● **WHAT THE TASK REQUIRES**
From the line containing "[Lancer la recherche IA] (66, 2202)" through the last line of the material, copy every line exactly, both ends inclusive; do not copy pictures.

★ ★ ★ ★

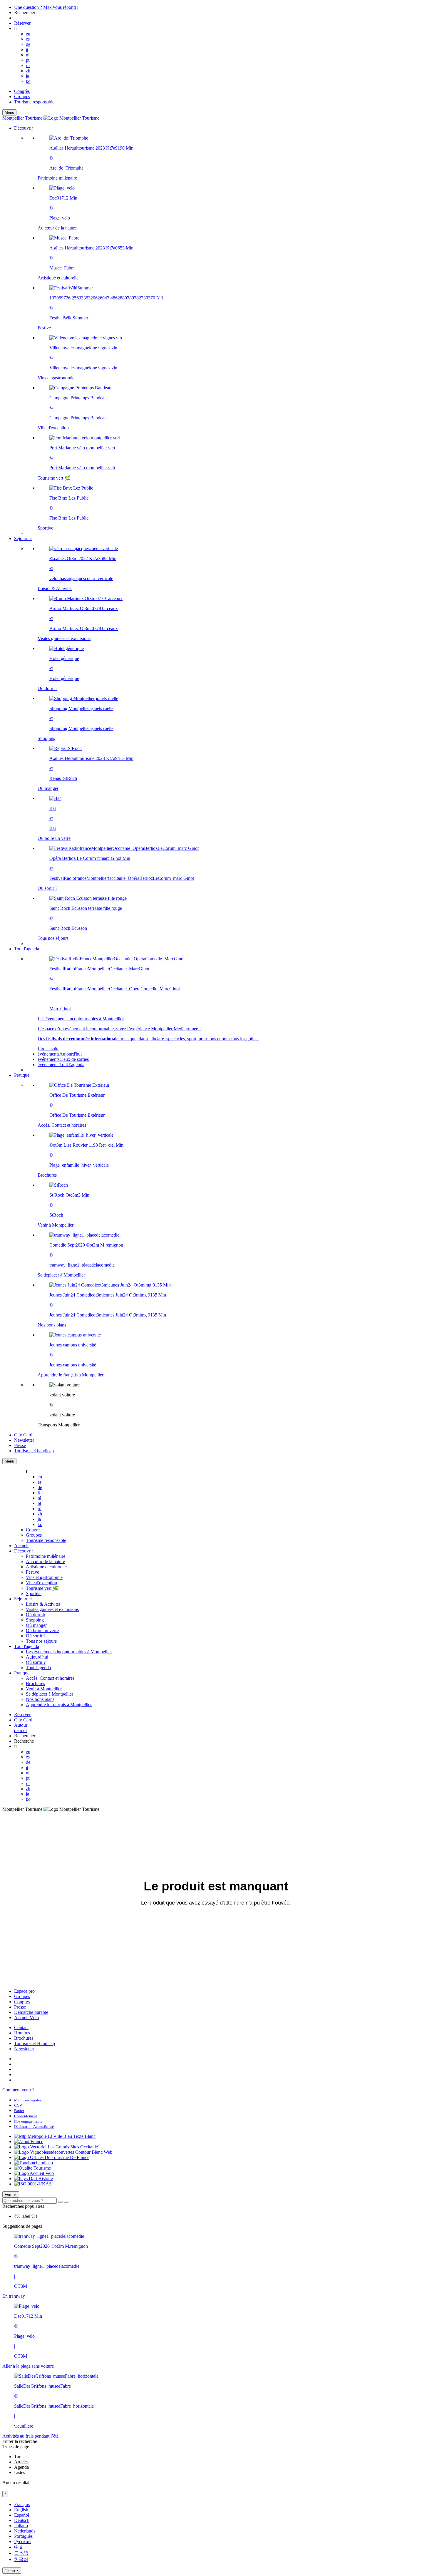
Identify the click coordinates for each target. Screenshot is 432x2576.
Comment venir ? (18, 2089)
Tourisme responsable (34, 101)
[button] (222, 330)
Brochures (23, 2038)
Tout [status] (18, 2456)
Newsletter (24, 2048)
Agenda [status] (21, 2467)
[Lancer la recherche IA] (66, 2202)
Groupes (22, 96)
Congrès (22, 91)
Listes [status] (19, 2472)
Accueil (21, 1545)
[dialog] (216, 2538)
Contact (21, 2027)
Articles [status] (21, 2461)
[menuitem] (228, 333)
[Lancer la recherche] (60, 2202)
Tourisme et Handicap (34, 2043)
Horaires (22, 2032)
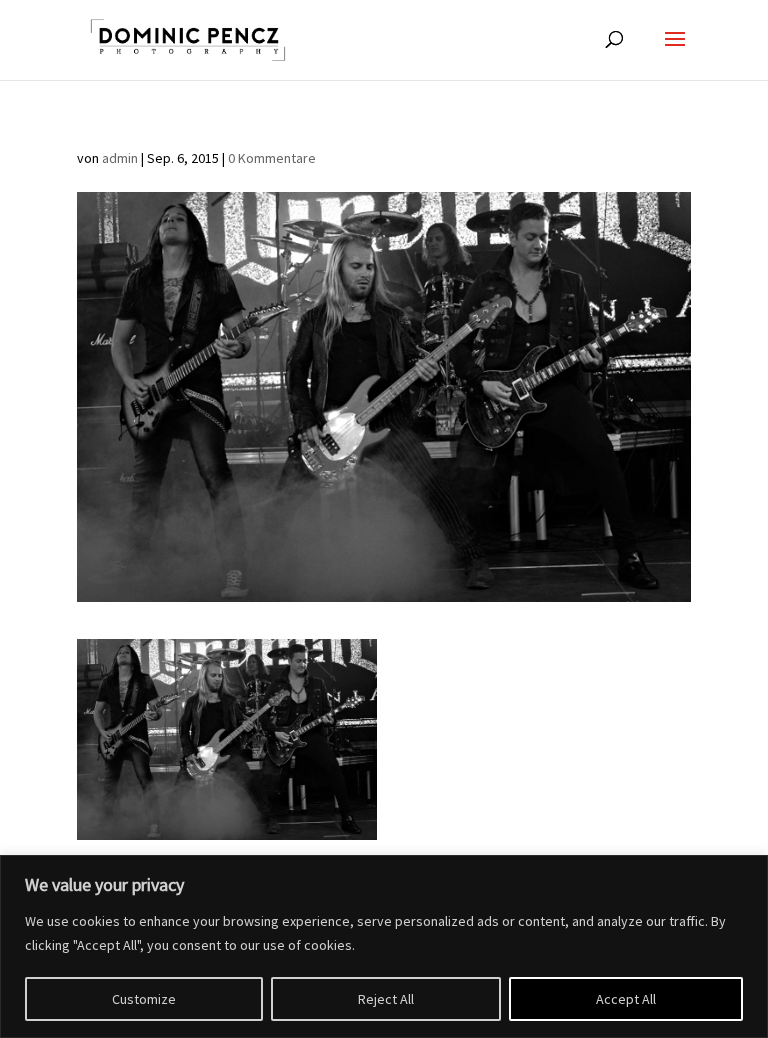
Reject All (386, 999)
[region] (384, 946)
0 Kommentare (272, 158)
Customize (144, 999)
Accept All (626, 999)
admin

★ ★ ★ ★

● **REPLY TO THE EXERCISE**
[Lancer la recherche IA] (66, 2202)
Groupes (22, 96)
Congrès (22, 91)
Listes [status] (19, 2472)
Accueil (21, 1545)
[dialog] (216, 2538)
Contact (21, 2027)
Articles [status] (21, 2461)
[menuitem] (228, 333)
[Lancer la recherche] (60, 2202)
Tourisme et Handicap (34, 2043)
Horaires (22, 2032)
Reject All (386, 999)
[region] (384, 946)
0 Kommentare (272, 158)
Customize (144, 999)
Accept All (626, 999)
admin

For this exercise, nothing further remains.